Elfman's film scores were featured in the 2017 production SCORE: A Film Music Documentary. Also that year, he took over the place of composer in the DCEU's Justice League and was able to reprise parts of his own score from Tim Burton's 1989 Batman for the new incarnation of the character.
In 2004 Elfman composed Serenada Schizophrana for the American Composers Orchestra. It was conducted by John Mauceri on its recording and by Steven Sloane at its premiere at Carnegie Hall in New York City on February 23, 2005. After its premiere, it was recorded in studio and released onto SACD on October 3, 2006. The meeting with Mauceri proved fruitful as the composer was encouraged then to write a new concert piece for Mauceri and the Hollywood Bowl Orchestra. Elfman composed an "overture to a non-existent musical" and called the piece "The Overeager Overture".
2017 saw the premiere of his 40-minute Concerto for Violin & Orchestra ('Eleven Eleven') in Prague, with soloist Sandy Cameron (for whom it was written) and conducted by John Mauceri with the Czech National Symphony Orchestra. It was jointly commissioned by Prague Proms, Stanford Symphony and the Royal Scottish National Orchestra and has subsequently been performed in Germany and the US, with further dates planned. A 4-movement, 21-minute Piano Quartet was premiered by the Berlin Philharmonic Piano Quartet as part of their US tour in 2018. The Violin Concerto and Piano Quartet were released on a Sony Classical recording in 2019. Elfman continues to compose his film scores in addition to these other projects.

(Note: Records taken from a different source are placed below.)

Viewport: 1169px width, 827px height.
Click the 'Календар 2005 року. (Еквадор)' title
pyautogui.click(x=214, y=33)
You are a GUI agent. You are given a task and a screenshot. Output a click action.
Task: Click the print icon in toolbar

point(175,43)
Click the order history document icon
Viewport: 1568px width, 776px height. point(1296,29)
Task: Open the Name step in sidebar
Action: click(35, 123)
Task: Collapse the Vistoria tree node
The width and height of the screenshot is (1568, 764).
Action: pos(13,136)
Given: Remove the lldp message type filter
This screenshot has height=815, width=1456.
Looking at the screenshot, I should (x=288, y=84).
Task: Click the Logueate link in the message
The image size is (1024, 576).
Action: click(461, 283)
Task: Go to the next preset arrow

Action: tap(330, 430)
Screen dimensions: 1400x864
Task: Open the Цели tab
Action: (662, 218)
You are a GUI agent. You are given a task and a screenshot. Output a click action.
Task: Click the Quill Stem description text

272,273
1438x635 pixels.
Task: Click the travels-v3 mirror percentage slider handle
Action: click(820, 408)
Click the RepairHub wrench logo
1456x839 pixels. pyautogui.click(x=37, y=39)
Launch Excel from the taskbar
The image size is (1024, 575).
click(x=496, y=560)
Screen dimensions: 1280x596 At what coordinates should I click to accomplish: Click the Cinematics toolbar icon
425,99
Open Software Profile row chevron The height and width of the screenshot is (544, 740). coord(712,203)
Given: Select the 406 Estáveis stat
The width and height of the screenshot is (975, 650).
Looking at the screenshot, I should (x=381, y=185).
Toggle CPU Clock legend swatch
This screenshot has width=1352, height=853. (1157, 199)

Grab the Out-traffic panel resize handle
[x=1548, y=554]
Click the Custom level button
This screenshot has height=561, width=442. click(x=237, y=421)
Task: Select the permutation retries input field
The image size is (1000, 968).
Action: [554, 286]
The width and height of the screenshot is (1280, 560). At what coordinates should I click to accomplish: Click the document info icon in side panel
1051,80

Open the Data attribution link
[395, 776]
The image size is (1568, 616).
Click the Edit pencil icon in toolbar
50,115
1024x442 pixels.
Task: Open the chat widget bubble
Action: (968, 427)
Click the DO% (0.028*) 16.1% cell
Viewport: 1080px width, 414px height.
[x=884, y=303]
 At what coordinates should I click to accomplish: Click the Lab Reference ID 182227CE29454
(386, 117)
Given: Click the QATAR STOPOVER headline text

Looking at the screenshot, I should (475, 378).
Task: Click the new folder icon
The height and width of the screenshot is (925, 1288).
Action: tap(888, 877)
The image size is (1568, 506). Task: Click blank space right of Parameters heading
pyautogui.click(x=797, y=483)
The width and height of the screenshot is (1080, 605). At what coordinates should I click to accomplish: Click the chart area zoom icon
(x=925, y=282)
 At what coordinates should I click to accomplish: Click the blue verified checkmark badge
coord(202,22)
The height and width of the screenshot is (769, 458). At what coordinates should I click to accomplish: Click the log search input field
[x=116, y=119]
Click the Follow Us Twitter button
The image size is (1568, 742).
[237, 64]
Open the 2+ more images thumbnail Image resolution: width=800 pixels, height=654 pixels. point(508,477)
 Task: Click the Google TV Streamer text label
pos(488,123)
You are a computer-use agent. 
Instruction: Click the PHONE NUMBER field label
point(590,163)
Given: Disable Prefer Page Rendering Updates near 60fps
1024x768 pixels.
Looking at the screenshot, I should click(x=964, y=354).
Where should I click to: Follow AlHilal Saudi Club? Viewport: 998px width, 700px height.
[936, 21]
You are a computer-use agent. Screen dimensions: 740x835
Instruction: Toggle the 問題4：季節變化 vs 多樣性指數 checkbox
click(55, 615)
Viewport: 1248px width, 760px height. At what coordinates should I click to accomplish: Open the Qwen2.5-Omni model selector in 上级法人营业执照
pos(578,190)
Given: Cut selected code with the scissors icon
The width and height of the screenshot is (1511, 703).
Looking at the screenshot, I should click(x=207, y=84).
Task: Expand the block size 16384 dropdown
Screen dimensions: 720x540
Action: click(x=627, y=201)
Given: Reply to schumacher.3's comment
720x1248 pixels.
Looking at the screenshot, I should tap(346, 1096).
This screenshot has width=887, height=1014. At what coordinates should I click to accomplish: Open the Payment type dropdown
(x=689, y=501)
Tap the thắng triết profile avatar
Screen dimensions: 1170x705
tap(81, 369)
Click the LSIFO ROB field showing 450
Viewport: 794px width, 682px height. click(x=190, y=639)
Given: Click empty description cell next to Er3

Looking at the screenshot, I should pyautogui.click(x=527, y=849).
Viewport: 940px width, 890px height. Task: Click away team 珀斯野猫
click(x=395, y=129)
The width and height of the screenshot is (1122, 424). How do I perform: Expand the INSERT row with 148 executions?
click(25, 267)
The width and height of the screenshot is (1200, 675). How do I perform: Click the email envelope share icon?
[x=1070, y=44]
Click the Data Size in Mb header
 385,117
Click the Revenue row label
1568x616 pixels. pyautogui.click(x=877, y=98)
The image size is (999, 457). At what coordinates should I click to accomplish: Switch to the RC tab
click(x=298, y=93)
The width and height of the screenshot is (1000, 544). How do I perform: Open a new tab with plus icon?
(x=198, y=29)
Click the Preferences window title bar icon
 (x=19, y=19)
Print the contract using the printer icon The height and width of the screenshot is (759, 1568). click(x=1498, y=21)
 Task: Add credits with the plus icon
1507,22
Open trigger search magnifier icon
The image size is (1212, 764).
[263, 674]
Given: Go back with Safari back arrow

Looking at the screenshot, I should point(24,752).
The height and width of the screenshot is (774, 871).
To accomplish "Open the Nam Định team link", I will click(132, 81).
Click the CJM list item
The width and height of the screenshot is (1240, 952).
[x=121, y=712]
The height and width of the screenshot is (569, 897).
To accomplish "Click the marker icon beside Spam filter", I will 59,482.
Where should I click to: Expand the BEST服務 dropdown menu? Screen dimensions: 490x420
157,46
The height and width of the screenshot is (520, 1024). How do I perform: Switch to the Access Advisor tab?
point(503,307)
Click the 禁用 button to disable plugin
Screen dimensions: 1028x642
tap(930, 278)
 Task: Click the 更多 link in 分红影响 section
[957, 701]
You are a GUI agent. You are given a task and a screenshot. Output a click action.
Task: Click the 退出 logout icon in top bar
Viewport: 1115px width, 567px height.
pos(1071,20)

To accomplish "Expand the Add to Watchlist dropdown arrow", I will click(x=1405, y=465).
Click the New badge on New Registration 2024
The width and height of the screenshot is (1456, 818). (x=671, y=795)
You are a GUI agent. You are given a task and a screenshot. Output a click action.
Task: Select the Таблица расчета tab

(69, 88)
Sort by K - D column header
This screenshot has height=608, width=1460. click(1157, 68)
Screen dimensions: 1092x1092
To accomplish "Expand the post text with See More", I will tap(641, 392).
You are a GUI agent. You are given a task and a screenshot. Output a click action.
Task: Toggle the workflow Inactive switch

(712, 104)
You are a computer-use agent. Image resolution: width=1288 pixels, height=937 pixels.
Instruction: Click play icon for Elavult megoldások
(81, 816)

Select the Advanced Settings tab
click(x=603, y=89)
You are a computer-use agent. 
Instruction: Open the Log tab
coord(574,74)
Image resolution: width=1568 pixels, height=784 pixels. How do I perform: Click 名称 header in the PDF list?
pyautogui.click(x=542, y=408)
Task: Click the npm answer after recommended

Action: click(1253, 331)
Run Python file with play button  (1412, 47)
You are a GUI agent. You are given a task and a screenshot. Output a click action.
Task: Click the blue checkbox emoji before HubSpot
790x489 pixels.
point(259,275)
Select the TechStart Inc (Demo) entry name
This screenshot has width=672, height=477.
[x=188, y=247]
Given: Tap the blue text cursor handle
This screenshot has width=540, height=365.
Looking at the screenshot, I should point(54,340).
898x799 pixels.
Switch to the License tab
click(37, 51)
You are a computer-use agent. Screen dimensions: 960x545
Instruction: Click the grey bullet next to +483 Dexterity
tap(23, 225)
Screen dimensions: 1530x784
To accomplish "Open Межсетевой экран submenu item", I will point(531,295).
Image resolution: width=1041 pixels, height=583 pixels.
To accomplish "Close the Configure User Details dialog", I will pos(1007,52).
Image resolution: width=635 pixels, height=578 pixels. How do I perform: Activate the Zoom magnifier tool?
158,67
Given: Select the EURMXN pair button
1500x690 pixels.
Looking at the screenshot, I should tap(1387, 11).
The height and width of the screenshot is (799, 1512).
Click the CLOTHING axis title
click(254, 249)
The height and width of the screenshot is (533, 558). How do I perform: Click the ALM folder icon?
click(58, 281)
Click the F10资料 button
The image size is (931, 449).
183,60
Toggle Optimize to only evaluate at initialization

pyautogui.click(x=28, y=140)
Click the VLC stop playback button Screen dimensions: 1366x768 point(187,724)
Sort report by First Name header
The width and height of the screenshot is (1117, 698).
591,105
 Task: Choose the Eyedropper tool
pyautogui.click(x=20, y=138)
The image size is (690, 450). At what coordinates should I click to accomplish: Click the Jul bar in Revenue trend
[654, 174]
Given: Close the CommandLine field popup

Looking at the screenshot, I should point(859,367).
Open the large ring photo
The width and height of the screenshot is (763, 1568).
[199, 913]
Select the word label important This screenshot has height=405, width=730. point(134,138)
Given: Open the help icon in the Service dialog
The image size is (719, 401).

In November 2010, it was reported that Danny Elfman was writing the music for a planned musical based on the life of Harry Houdini, but, as of January 2012[update], he was no longer attached to the project.
The style of Elfman's music has been influenced by modern composers including Béla Bartók, Philip Glass, Lou Harrison, Carl Orff, Harry Partch, Sergei Prokofiev, Maurice Ravel, Erik Satie, Igor Stravinsky, as well as Romantic composer Pyotr Ilyich Tchaikovsky. Elfman has said that the first time he noticed film music was when he heard Bernard Herrmann's score to The Day the Earth Stood Still as an eleven-year-old; afterwards he became a fan of film music. Elfman's influences in film music include the work of Erich Wolfgang Korngold, Max Steiner, David Tamkin, Franz Waxman, and Nino Rota, who served as a significant influence and the main inspiration for Elfman's score for Pee-wee's Big Adventure. Elfman's work in pop music was influenced by The Specials, Madness, the Selecter, and XTC.
Describing his politics during the 1980s, Elfman said, "I'm not a doomist. My attitude is always to be critical of what's around you, but not ever to forget how lucky we are. I've traveled around the world. I left thinking I was a revolutionary. I came back real right-wing patriotic. Since then, I've kind of mellowed in between." In 2008, he expressed support for Barack Obama and said that Sarah Palin was his "worst nightmare".
During the 18 years with Oingo Boingo, Elfman developed significant hearing damage as a result of the continuous exposure to the high noise levels involved in performing in a rock band. Afraid of worsening his condition, he decided to leave the band, saying that he would never return to that kind of performance. His impairment was so bad that he could not "even sit in a loud restaurant or bar anymore." However, he found performing in front of orchestras more tolerable, and returned several times to reprise his live performance of Jack Skellington.